Based on the date given on its cover sheet, the opponent submitted that the publication year of D1 was 1992. The opponent also pointed out that this was further supported by the postal code “W-4000 Düsseldorf” given in the foot line of the cover sheet. Such postal codes had been used only between the unification of Germany in 1989 and the introduction of the present 5 digits postal code system in 1993.

In its decision, the Opposition Division (OD) [did not consider] Document D1 […] as state of the art according to A 54 since the opponent’s argument that document D1 was of a type which was usually sent to clients was speculative and since in spite of the date and specific postal code printed on the document, it had not been shown where the document actually had turned up and that it had been made available to the public at a certain date. [III]

[…] The OD rejected the appellant’s arguments that papers of the type of document D1 are usually sent to clients and that it was against experience and economic sense to keep such a document unpublished until after the priority date of the patent in suit. In the present case however, even if the issue of the availability of document D1 is assessed on the balance of probabilities, the standard of proof chosen by the Appellant, the outcome is not in the Appellant’s favour.

The reason is that the subject-matter disclosed in document D1 which is relevant here has been filed on 20 September 1993 in document D7 as an International Application published under the PCT on 14 April 1994. This fact alone casts reasonable doubts on a publication of document D1 more than one year earlier, namely in August 1992, the date mentioned on the cover sheet of document D1, since document D1 would have been citable against novelty and inventive step of the subject-matter claimed in document D7.

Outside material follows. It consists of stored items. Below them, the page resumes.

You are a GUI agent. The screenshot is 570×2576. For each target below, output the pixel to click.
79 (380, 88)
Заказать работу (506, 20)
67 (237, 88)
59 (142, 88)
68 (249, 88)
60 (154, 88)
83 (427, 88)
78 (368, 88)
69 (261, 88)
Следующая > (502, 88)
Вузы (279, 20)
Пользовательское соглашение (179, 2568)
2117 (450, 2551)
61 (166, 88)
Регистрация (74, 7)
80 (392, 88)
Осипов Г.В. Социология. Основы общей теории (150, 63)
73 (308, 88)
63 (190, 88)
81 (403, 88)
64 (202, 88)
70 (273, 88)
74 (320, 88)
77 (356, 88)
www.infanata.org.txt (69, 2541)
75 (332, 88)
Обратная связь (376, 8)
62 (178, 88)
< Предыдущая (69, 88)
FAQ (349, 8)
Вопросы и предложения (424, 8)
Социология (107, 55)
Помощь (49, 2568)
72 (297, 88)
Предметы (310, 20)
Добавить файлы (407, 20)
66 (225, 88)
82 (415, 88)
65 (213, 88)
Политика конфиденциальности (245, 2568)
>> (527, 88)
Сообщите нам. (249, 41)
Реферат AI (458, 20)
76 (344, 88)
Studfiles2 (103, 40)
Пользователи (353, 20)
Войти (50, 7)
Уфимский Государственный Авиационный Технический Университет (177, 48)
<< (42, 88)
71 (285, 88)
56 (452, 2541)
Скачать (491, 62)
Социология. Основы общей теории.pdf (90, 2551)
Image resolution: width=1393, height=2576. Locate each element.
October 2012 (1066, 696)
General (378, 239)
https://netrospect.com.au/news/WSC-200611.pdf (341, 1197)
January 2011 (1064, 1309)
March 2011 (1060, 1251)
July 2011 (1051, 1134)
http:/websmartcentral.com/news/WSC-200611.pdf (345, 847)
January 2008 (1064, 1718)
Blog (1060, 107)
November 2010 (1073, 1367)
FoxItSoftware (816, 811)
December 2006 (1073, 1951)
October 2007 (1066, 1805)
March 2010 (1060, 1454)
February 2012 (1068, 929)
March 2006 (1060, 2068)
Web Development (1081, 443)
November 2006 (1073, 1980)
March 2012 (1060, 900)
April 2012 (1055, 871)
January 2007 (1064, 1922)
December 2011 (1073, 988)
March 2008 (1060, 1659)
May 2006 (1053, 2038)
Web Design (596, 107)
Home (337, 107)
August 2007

Therefore the Board holds that even on the balance of probabilities the content of document D1 does not constitute prior art within the meaning of A 54(2). [3]

The balance of probabilities is often difficult to strike. I find it pointless to blame the Board for whatever conclusion it reaches. The argument given by the Board, however, is unpersuasive. It might hold true in an ideal patent world, but whoever has worked in the patent department of a big company knows that (a) the patent department does not always know what the marketers do, and (b) even if it knew that there had been a very limited disclosure, it might still be tempted to file a patent application, hoping that nobody would discover the prior disclosure. Sounds familiar ? Of course not.